__What you are asked to do__.
Go over the material below and report every line that contains the word "People".

__Supplied entries__.
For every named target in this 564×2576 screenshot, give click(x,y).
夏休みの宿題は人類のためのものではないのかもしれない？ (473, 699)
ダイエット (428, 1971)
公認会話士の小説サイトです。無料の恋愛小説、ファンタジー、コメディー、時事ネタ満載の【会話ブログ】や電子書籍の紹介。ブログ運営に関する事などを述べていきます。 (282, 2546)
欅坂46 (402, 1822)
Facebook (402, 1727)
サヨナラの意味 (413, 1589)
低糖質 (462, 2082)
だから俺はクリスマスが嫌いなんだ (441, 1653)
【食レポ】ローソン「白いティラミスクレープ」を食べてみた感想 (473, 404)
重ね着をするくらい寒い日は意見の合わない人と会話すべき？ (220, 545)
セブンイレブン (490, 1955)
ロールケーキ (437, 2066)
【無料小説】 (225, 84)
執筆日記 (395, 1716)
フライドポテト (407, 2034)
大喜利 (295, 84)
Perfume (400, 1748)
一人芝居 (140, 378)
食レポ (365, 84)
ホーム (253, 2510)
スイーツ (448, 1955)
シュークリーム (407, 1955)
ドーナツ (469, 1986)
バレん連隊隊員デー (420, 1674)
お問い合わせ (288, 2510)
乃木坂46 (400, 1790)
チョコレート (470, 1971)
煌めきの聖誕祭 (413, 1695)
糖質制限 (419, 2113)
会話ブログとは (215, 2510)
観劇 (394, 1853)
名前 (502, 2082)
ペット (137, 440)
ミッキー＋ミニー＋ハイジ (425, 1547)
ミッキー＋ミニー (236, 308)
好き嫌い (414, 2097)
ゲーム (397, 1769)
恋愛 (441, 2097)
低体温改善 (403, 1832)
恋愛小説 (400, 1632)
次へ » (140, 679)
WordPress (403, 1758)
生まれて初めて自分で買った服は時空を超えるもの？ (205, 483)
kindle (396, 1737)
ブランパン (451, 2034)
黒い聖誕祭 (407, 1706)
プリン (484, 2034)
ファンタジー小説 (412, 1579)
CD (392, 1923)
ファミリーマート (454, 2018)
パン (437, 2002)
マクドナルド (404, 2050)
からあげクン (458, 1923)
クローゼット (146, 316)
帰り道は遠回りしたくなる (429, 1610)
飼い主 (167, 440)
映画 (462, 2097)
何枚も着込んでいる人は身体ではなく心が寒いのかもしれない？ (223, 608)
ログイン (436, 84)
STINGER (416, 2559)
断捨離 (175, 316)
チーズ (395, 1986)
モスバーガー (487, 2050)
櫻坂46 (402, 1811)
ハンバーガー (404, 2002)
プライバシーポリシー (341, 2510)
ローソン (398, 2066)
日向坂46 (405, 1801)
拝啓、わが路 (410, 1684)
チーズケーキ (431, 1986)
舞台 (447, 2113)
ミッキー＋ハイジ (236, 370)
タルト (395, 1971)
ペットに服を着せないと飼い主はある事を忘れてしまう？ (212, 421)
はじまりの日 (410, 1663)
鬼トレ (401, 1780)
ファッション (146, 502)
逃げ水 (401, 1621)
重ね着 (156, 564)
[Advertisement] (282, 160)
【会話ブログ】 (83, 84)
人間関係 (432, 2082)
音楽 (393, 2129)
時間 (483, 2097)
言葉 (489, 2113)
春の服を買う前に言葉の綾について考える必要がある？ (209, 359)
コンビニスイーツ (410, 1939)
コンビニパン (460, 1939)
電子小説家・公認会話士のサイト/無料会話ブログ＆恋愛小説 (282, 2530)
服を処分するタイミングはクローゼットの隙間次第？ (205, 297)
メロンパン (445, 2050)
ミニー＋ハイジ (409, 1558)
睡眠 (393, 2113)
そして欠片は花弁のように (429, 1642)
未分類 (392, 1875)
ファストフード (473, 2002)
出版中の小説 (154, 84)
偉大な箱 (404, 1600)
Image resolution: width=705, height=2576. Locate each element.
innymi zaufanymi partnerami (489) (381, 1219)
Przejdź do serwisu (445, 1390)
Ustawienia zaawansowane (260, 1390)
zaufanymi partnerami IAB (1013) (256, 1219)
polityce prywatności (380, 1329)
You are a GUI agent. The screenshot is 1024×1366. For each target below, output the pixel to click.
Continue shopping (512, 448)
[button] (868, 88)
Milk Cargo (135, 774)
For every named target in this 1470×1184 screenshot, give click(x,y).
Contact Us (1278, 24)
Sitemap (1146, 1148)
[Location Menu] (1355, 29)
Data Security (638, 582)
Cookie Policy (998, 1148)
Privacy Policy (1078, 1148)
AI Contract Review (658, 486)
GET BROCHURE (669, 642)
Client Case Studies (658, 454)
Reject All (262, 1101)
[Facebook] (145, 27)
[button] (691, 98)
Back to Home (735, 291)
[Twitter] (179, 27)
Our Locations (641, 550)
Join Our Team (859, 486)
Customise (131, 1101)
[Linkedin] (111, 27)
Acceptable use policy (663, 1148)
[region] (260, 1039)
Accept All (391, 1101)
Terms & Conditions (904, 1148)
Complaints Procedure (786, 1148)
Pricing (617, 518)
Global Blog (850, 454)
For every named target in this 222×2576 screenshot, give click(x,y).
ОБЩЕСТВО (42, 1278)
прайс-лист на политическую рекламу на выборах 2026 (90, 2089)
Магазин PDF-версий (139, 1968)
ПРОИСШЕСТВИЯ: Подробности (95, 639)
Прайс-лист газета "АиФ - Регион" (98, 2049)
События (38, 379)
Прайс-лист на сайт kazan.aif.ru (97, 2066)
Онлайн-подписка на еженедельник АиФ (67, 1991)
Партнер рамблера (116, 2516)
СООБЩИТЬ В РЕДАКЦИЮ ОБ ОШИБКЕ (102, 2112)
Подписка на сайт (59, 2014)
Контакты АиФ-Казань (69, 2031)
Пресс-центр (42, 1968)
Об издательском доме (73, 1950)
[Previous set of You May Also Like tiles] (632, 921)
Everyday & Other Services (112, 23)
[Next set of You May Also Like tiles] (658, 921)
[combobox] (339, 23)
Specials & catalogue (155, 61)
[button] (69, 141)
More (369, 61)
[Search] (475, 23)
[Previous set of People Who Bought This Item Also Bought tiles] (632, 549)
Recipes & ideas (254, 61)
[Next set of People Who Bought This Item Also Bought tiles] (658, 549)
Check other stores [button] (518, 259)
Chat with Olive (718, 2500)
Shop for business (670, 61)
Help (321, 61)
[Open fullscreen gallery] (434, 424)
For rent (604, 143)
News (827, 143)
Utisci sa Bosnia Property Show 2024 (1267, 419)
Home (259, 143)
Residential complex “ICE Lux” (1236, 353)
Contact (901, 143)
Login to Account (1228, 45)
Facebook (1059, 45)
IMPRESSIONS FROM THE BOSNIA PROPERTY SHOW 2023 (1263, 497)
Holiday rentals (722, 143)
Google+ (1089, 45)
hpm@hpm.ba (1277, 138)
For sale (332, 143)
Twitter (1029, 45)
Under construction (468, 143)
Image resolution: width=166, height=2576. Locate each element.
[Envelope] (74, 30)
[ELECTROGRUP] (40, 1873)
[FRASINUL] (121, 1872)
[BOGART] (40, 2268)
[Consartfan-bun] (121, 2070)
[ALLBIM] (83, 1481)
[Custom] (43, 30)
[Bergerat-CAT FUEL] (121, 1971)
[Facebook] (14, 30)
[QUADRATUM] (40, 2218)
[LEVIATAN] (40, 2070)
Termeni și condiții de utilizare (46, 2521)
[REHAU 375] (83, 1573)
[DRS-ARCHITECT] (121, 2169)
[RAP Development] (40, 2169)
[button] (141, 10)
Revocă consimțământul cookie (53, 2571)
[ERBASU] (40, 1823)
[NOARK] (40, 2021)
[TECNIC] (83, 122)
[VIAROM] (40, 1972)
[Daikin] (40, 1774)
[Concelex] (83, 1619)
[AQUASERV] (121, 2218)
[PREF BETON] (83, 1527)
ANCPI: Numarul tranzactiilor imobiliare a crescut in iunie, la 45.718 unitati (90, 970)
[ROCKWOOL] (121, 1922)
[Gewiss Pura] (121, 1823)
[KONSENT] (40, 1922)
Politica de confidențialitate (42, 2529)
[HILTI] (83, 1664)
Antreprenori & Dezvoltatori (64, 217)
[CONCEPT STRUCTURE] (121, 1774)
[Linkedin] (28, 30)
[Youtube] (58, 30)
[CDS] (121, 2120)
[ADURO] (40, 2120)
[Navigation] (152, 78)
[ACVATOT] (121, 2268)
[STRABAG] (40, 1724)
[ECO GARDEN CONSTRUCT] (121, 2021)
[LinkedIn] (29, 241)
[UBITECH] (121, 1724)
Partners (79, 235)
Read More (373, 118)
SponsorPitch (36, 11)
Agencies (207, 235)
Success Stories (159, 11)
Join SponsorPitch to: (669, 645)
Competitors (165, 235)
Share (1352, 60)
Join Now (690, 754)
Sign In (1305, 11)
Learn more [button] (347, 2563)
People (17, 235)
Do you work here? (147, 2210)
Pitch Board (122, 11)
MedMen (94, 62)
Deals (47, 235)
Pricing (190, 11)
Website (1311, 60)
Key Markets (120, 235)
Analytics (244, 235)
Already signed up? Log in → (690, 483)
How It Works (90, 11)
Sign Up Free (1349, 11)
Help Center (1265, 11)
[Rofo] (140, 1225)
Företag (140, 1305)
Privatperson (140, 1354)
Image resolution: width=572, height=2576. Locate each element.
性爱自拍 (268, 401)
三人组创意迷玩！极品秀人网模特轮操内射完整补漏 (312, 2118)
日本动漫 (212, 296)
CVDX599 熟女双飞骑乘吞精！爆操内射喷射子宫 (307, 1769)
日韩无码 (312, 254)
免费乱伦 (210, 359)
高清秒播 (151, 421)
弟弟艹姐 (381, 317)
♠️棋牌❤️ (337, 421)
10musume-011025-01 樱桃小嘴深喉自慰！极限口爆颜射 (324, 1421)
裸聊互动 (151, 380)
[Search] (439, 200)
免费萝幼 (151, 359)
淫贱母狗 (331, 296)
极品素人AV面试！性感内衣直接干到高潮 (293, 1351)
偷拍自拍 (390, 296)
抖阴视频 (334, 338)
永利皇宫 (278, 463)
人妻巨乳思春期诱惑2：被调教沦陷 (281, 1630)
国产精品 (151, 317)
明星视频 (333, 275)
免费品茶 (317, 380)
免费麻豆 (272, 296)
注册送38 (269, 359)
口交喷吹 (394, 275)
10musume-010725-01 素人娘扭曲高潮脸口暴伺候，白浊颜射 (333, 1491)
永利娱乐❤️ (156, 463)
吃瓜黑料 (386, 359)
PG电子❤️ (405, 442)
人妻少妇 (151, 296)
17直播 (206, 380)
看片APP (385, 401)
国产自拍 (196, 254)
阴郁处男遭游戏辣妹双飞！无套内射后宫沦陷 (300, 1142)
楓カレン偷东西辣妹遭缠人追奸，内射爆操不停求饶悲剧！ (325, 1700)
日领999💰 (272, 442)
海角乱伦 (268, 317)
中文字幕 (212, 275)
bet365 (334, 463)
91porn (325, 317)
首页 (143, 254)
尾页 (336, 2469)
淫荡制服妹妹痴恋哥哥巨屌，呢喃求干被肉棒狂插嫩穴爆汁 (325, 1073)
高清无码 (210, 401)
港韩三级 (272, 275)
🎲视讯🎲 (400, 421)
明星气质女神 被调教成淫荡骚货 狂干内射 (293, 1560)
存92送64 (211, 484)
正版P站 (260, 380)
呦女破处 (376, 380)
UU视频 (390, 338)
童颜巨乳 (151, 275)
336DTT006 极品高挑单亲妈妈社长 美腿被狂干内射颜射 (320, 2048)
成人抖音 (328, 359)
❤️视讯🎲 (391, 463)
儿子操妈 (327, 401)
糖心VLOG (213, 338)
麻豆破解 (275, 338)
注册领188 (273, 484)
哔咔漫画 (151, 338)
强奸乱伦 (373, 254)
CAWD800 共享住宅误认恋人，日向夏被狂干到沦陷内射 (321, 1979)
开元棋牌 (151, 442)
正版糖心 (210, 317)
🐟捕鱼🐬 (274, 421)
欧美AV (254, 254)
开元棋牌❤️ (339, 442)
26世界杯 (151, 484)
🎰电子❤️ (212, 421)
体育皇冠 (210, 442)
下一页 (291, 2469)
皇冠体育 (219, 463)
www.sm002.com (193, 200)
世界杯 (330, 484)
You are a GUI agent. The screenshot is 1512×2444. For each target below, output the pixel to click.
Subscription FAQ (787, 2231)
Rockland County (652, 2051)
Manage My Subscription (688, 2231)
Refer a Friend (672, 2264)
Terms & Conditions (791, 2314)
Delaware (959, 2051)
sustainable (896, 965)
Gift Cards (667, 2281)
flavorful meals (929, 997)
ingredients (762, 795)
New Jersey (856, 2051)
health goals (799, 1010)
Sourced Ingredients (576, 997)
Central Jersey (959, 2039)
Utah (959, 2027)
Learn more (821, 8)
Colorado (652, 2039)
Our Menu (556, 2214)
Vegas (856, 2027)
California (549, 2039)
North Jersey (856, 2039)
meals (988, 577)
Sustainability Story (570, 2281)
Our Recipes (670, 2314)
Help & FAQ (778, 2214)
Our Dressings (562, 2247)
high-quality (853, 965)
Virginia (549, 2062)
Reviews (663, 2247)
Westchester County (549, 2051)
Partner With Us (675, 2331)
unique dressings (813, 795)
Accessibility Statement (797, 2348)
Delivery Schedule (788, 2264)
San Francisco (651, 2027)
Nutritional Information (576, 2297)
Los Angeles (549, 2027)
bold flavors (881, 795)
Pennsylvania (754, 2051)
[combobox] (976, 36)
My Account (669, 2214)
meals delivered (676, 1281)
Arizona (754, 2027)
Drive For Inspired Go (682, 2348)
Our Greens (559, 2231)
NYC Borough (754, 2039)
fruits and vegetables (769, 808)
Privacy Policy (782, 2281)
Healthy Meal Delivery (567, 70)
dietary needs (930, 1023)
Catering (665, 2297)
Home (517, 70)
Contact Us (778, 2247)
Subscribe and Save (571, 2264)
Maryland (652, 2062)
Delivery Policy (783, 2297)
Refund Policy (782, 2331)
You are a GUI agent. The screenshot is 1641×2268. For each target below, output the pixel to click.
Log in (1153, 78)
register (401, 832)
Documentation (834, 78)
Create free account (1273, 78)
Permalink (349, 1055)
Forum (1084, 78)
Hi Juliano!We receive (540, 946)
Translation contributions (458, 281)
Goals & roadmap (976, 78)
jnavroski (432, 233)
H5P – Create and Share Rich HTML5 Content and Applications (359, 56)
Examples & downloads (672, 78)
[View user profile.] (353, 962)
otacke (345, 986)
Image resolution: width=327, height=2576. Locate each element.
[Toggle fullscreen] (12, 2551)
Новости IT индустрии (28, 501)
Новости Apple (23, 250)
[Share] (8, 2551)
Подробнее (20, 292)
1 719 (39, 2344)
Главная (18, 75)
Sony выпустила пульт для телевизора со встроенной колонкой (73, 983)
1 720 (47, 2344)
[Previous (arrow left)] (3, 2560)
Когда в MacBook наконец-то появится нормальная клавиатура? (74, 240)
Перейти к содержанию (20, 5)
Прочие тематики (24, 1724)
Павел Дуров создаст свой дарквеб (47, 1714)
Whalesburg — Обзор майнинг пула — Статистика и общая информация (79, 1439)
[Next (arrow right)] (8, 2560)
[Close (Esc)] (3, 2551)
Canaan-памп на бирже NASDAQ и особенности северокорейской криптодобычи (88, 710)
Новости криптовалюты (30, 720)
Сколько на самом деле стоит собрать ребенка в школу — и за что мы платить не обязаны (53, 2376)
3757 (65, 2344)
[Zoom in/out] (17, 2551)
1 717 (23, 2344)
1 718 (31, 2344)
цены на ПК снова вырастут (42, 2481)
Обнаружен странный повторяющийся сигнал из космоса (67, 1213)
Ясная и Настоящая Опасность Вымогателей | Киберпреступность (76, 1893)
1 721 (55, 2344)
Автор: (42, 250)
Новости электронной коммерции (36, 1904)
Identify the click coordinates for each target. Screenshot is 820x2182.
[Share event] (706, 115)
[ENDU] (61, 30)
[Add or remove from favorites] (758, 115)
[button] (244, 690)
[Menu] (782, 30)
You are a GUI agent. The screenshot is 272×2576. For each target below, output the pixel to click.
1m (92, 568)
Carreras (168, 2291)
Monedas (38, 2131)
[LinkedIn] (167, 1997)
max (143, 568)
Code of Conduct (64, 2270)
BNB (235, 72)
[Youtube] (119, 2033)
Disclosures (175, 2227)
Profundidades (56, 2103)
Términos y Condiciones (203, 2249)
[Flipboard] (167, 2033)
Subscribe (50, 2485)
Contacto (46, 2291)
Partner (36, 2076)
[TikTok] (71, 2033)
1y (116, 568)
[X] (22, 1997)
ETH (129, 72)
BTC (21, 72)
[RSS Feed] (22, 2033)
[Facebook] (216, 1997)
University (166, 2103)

__Result below__.
[Previous set of People Who Bought This Item Also Bought tiles] (632, 549)
[Next set of People Who Bought This Item Also Bought tiles] (658, 549)
People (17, 235)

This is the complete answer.